In recent years, Pamela Colloff has focused on exposing the role that junk science plays in our criminal justice system. She began this project preoccupied by a central question: In cases that rest on bad science, why is the criminal justice system better at preserving error than correcting it? This was particularly true, she found, of people who were convicted based on evidence that purported to show that an infant had suffered from shaken baby syndrome, a largely debunked diagnosis that has stubbornly persisted in the courts, even as it has led to a string of wrongful convictions across the country. Colloff found the little-noticed reason why; 16 years ago, advocates rebranded it “abusive head trauma.” This allowed it to live on in the courtroom despite a growing body of evidence that shows its signature symptoms don’t always signal abuse but rather have a range of natural and accidental causes. Today, she found, it continues to shape criminal prosecutions and child welfare investigations, separating children from their parents and sending mothers and fathers to prison.
For her initial story, Colloff examined the near impossibility of undoing such a conviction, even after the science behind it has fallen apart. In “What Would It Take to Free Russell Maze?,” she looked at a case from 2004, when a Tennessee father was tried for murder following the death of his young son.

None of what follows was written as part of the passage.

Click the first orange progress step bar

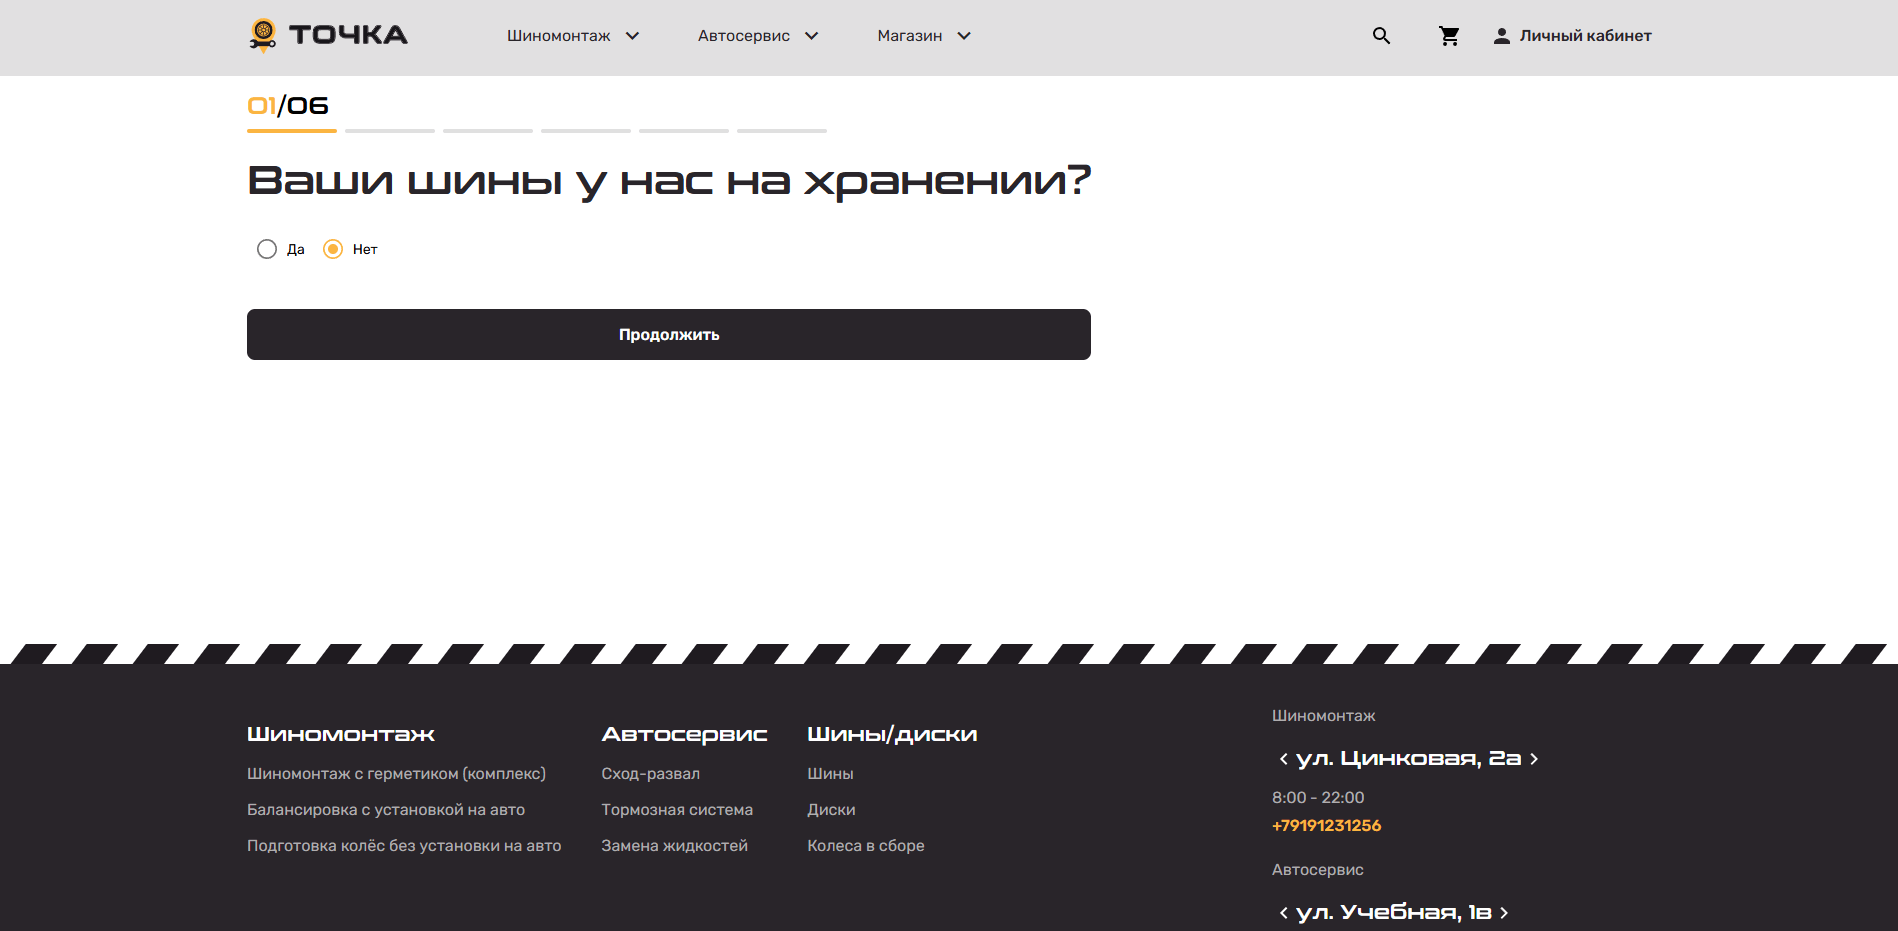click(292, 130)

She gained unprecedented access to the Nashville district attorney’s office, embedding with a new generation of prosecutors as they reinvestigated the case that their own office had previously tried and fought to uphold on appeal. With this extraordinary view, she followed each step of prosecutors’ yearlong investigation — which ultimately led them to conclude that Maze was innocent. Then she told the astonishing story of what happened next, when they could not free him.
Next, Colloff looked to the present day. She had noticed how many parents were still being charged, decades later, in cases that were eerily reminiscent of the Maze case. Colloff wanted to make clear that this was not just a problem of the past, and so she sought to write about a family who was currently facing criminal charges because of an abusive head trauma diagnosis.
In “He Frantically Called 911 to Revive His Infant Son. Now He Could Face 12 Years in Prison.,” Colloff showed that 20 years after Maze’s conviction, little has changed. She tells the gutting story of Nick Flannery, a young father who faces more than a decade in prison because a doctor speculated that his 2-month-old had been shaken, despite not a single outward sign of abuse. This speculation, Colloff shows, triggered a series of calamitous decisions for the family in both criminal court and the child welfare system.